Em Uauá, onde 44% da população vive na zona urbana e só 7% possui emprego formal, a maioria dos médicos atuam em áreas rurais isoladas. Os moradores dependem do atendimento de médicas como Maria Los Angeles, 46, que vive na cidade desde 2013.
Ela afirma que há poucos dias recebeu uma carta informando que o contrato seria encerrado e que retornaria para Cuba. Ela diz temer pelos seus pacientes, em sua maioria pequenos agricultores.
“Há pessoas que têm doenças crônicas como diabetes, hipertensão e precisam de atendimento continuado. Não dá para parar”, afirma.
Ela refuta os argumentos do presidente eleito Jair Bolsonaro (PSL), de que eles estariam fazendo trabalho escravo.

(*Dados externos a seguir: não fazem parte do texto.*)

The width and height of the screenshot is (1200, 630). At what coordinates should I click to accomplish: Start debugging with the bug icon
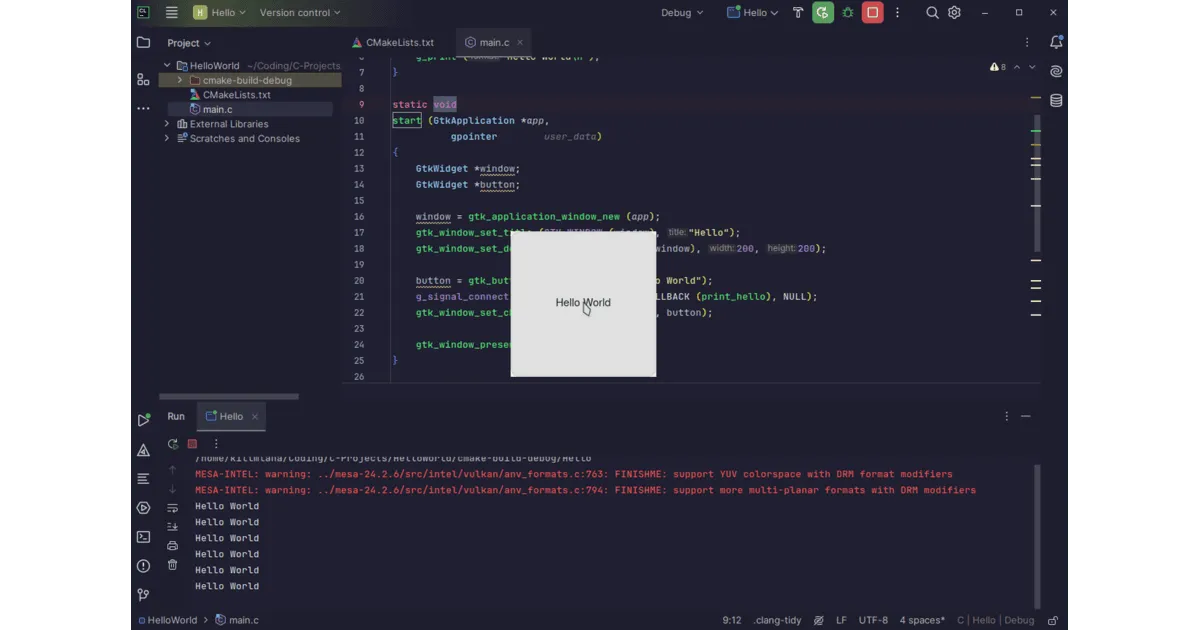848,12
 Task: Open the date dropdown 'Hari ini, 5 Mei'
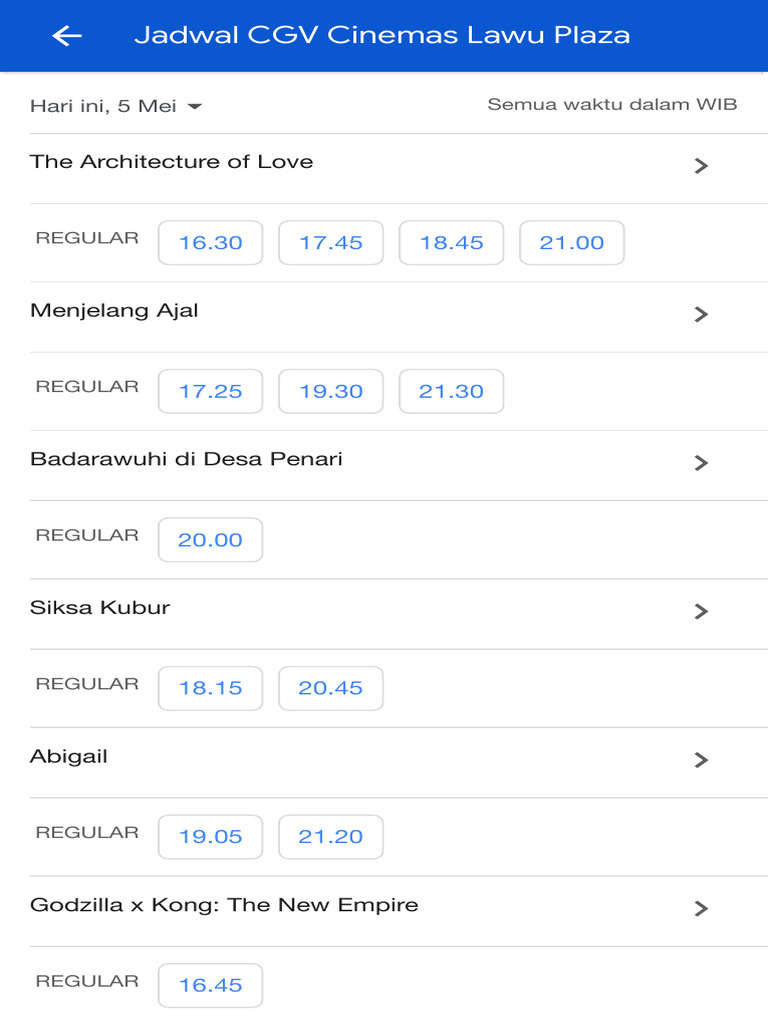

Ela diz que o dinheiro que recebe é suficiente para se manter no Brasil e ajudar a mãe e a filha em Cuba: “Para a gente, vale a pena”, diz.
A médica Virgínia Trejo, 49, que atende na cidade de Dias D’Ávila (a 55 km de Salvador) também lamenta o fim do contrato e os questionamentos feitos sobre a formação dos médicos cubanos.
“A gente salvou muita vida aqui”, afirma a médica, que atua há 25 anos na profissão, sendo os últimos quatro deles no Brasil. Por outro lado, Virgínia afirma que está feliz pela possibilidade de voltar para perto da família.
Já o médico Younier Rivera, 34, fará o caminho inverso. Ele atende há cinco anos em Águas Belas (a 303 km do Recife), cidade de 43 mil habitantes em que dos 12 médicos, 9 são cubanos —75% do total.
Com uma rotina que começa às 7h e se encerra somente no fim do dia, ele chega a atender 35 pacientes diariamente na zona rural da cidade.
“A aceitação do nosso trabalho é muito grande. O povo ainda não está acreditando no que aconteceu. Querem fazer um abaixo-assinado para a gente continuar”, diz.
Ele é casado com uma brasileira, tem uma filha de dois anos e ainda tinha mais um ano de contrato com o programa Mais Médicos.
Agora, ele afirma que voltará para Cuba para resolver pendências e planeja retornar ao Brasil para viver junto de sua família. “Mas volto desempregado”, lamenta.
No interior de Pernambuco desde 2013, um médico cubano de 36 anos, que pediu para não ser identificado, diz que o fim do programa é uma das páginas mais tristes da história do Brasil. Segundo ele, em conversas com outros médicos cubanos, a preocupação com o futuro do programa, que já era grande, cresceu com a eleição de Bolsonaro.
O profissional observa que o Mais Médicos deixou vínculos importantes na relação com os pacientes. Segundo ele, os médicos criaram uma ligação muito forte com a população atendida, que ele diz ver como necessitada.
Outro médico que também integra o programa disse que ainda não sabe o que vai fazer, por ter sido pego de surpresa. Após ter criado uma vida nova no Brasil, não sabe como será o futuro e o que irá fazer.
No estado de Pernambuco, há mil vagas do programa Mais Médicos. Metade delas é preenchida por profissionais cubanos. Grande parte dos médicos atua no interior. Muitos deles renovaram o contrato com o programa no início deste ano.
Fora da região Nordeste, a saída dos médicos cubanos do programa terá maior impacto em áreas indígenas e nas periferias de grandes cidades, sobretudo em regiões conflagradas, onde muitas vezes os cubanos são os únicos que se colocam à disposição para atender a população.
No estado do Rio, dos cerca de 600 profissionais do Mais Médicos, 224 são cubanos. Eles atendem em 48 municípios, incluindo áreas de risco na capital, como favelas dominadas por grupos armados.
Os médicos atendem em clínicas da família ou postos de saúde nos municípios. A expectativa é que 672.000 pessoas podem ser afetadas pela medida no estado do Rio.